Las aves que sobrevuelan Lima son un canto a la resistencia y a la estrategia de supervivencia en un territorio hostil. A veces veo un pájaro de color azul que me trae a la mente aquel relato francés que narra la historia de una pareja de niños muy pobres que emprenden una búsqueda por el pájaro azul que, según la leyenda, trae consigo la felicidad. Luego de mil y una aventuras, los niños regresan tristes a su casa, sin haber logrado su objetivo, solo para descubrir que el pájaro azul vivía en su hogar y que la fuente de la felicidad se trataba de apreciar lo que se tiene. La idea del hogar como sitio del regreso y de la dicha aparece en relatos tan disímiles como “La Odisea” y “El Mago de Oz”, que implican siempre la noción de que la casa es el destino final del viaje o, en todo caso, la preparación para apreciar lo cotidiano.

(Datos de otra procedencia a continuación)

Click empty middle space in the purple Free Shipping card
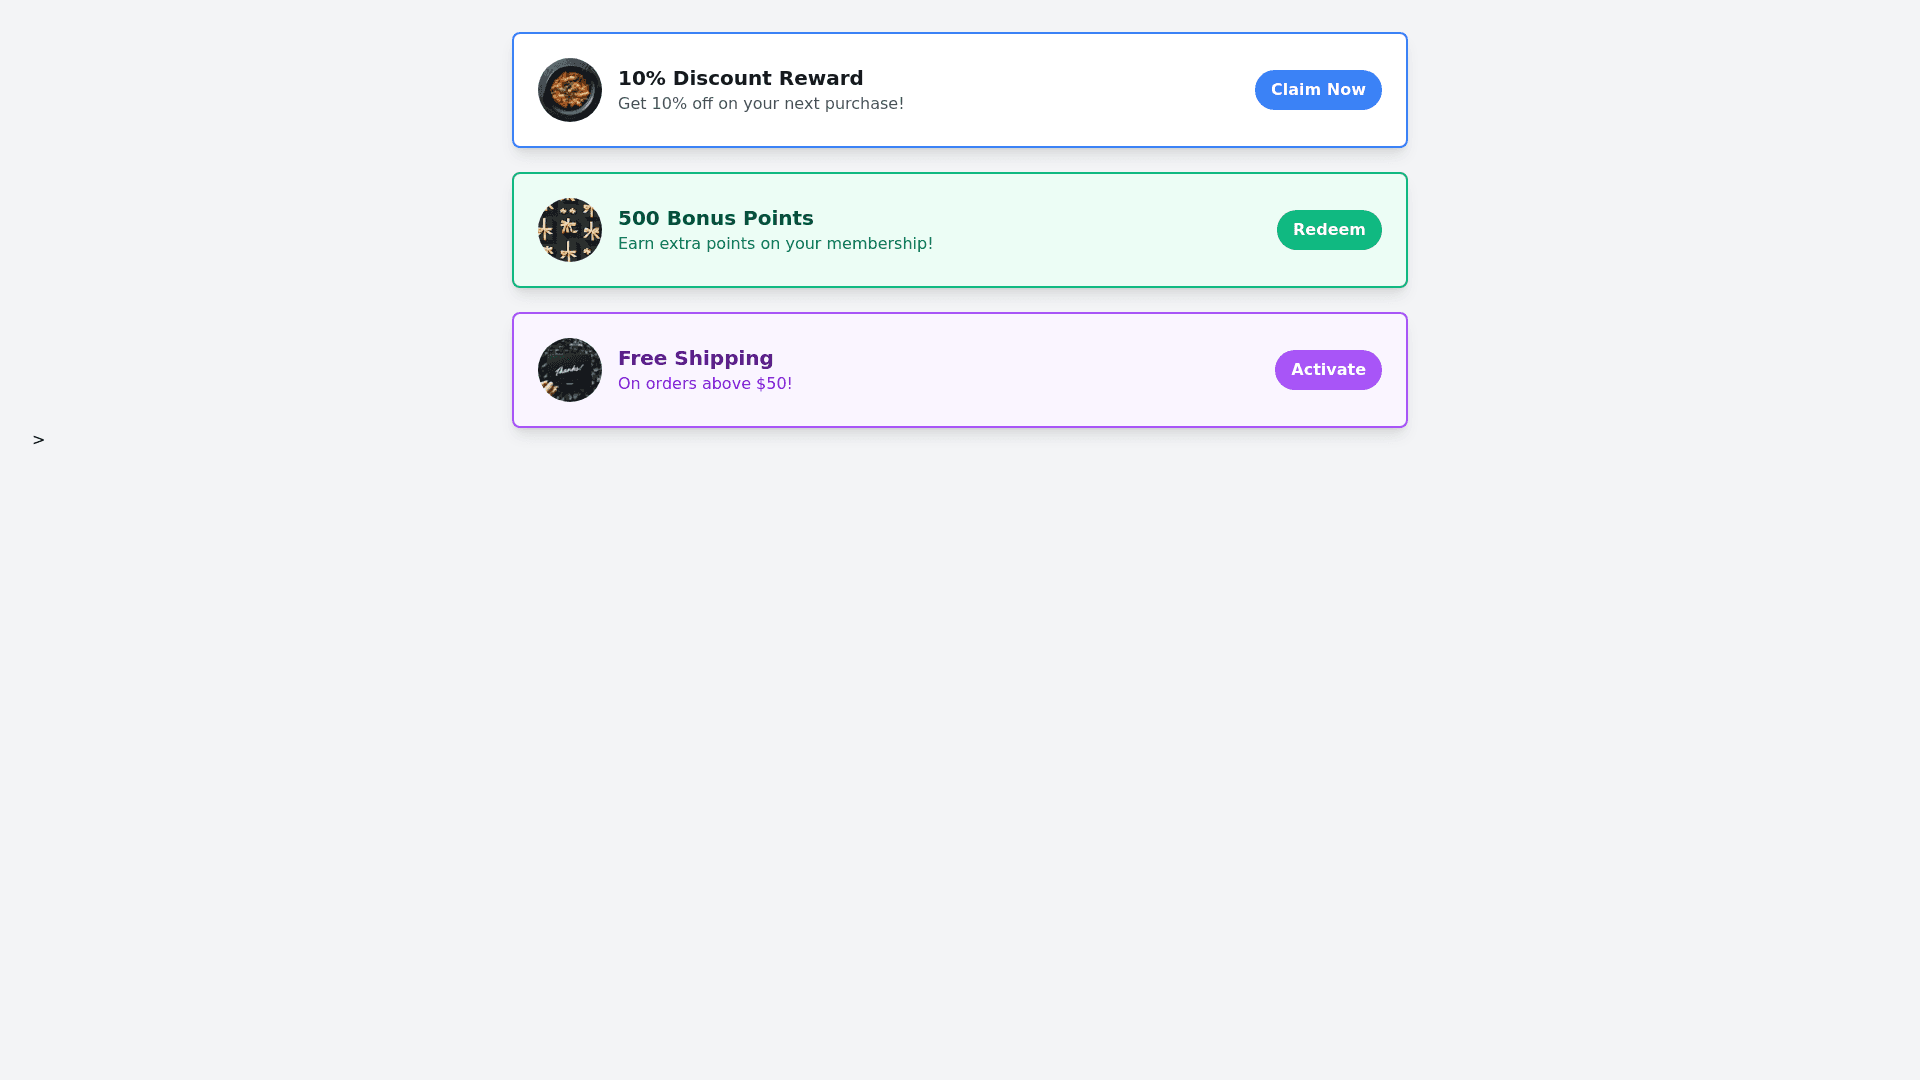 1030,370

¿Estábamos preparados para pasar tanto tiempo en nuestras casas antes de la pandemia? No. Esta inusitada situación nos demostró que una gran mayoría de peruanos necesitaba salir de casa para poder sostener –precisamente– la economía de la misma. Al mismo tiempo, evidenció lo que se sabía: que el espacio de la casa ha sido, durante siglos, una suerte de reino y cárcel femenino en el que las mujeres han duplicado sus labores cotidianas, de trabajo y cuidado doméstico, a las que se les ha negado el espacio público, y que, aun ahora, genera comentarios que nos indignan, como que se justifique una violación porque a una chica le “gusta la vida social”.
No hay, además, un concepto único de vivienda. Iniciada la pandemia, era común escuchar en los medios de comunicación los bienintencionados consejos de los médicos acerca de que alguien infectado debía usar “su propio baño” o de que al interior de la casa se debía resguardar celosamente el espacio propio. La realidad, sin embargo, es que los espacios domésticos –sean casas o departamentos– suelen ser reducidos, precarios, hacinados y carentes de servicios básicos, como también de posibilidades para cumplir con las recomendaciones de salud. Como si fuera poco, una extraña convención suele promover en los noticieros nocturnos información sobre la violencia en las calles de la ciudad, como sugiriendo que lo más seguro es “estar en casa”.
Antes de la Revolución Industrial, el hogar no era solo un espacio de convivencia, sino también la unidad de producción. El agricultor sembraba al costado de su propia residencia, se procesaba el alimento al interior de esta e, incluso, era común que en la casa se practicaran las labores de costura y tejido de prendas. El hogar era, al mismo tiempo, el centro del culto religioso para los dioses domésticos y el de la crianza de los niños en donde la educación se impartía a través del aprendizaje. En el siglo XIX, con la aparición de las grandes fábricas, nuestro mundo cambió dramáticamente. La casa dejó de ser nuestro sitio de habitación; el trabajador o la trabajadora dejaban temprano su hogar para ir a ofrecer su mano de obra en la fábrica. Ese monstruo gigantesco llamado fábrica destronó al hogar como unidad de producción. Era especializado y exclusivo, masivo y aplastante. La solución fue mudar las casas lo más cerca de las fábricas, inaugurando la ciudad industrial moderna, esa pesadilla llena de hollín que describían los cuentos de Charles Dickens.
Recostado, con la boca abierta y solo pudiendo hablar a través de los ojos, conversaba con mi dentista, que me comentaba acerca de cómo había acondicionado su consultorio en su propia casa que, a la vez, servía como espacio educativo, pues sus hijos seguían sus clases desde el ordenador de una sala. Luego de atenderme, ella me explicó que los ayudaría con sus tareas, prepararía la comida y haría las labores domésticas. Y que, al final del día, orarían juntos. La casa, entonces, volvía a ser el espacio de producción, de culto religioso y de centro educativo, como antes de que nos transformásemos en ciudades modernas industrializadas, hace ya más de un siglo.
Como nunca, salir de casa ahora implica “llevar la casa” con nosotros, pues nos cubrimos y generamos un muro imaginario con respecto a las otras personas. Y, cuando regresamos, nos lavamos el cuerpo para dejar la calle atrás. Este nuevo orden territorial es paradójico pues, al mismo tiempo que “tememos al otro”, también traspasamos sus fronteras, ya que a través de las clases virtuales o las entrevistas, nos “metemos” en las casas de profesores y alumnos, de entrevistadores y entrevistados.
Este será uno de los tantos desafíos que nos dejará la pandemia del COVID-19 y que la historia reciente del Perú ha visto como uno de los retos por los que la población organizada más ha luchado: el derecho a tener un lugar al que llamar ‘territorio’, el derecho a un territorio al que llamar ‘casa’, el derecho a una casa en la que se pueda vivir feliz, como en el cuento del pájaro azul.